# [What you should do]
Return each line below holding the string "computer".

# [Input data]

- - - -

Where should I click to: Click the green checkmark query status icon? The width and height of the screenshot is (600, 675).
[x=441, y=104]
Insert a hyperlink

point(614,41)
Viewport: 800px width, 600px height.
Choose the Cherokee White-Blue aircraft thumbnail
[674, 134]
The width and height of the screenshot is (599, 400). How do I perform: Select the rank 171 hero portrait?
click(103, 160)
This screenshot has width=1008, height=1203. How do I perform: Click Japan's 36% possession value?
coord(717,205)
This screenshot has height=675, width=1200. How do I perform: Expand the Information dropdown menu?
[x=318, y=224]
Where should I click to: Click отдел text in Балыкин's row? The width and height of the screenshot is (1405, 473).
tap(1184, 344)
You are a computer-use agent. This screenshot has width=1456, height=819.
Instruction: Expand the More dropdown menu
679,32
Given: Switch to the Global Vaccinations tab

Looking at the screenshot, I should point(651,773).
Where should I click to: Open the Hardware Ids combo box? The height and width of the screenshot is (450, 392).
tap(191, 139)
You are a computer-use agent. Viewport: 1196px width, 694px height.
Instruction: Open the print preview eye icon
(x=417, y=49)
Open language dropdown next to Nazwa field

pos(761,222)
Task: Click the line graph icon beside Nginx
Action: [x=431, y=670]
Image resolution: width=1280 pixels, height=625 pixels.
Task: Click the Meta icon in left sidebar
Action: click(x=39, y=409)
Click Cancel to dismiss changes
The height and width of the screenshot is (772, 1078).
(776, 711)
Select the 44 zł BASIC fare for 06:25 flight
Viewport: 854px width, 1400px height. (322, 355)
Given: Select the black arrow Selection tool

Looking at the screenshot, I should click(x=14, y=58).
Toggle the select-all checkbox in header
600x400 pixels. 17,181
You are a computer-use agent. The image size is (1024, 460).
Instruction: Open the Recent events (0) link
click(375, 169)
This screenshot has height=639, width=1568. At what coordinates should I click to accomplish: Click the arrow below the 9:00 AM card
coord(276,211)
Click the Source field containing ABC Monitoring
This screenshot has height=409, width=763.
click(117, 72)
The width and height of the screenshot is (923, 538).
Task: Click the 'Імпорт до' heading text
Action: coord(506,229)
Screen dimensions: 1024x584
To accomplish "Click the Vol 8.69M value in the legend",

- - - -

# [Answer space]
You are a computer-use agent. This screenshot has width=1456, height=819.
You are a computer-use agent. Viewport: 1196px width, 694px height.
You are a computer-use agent. The image size is (1024, 460).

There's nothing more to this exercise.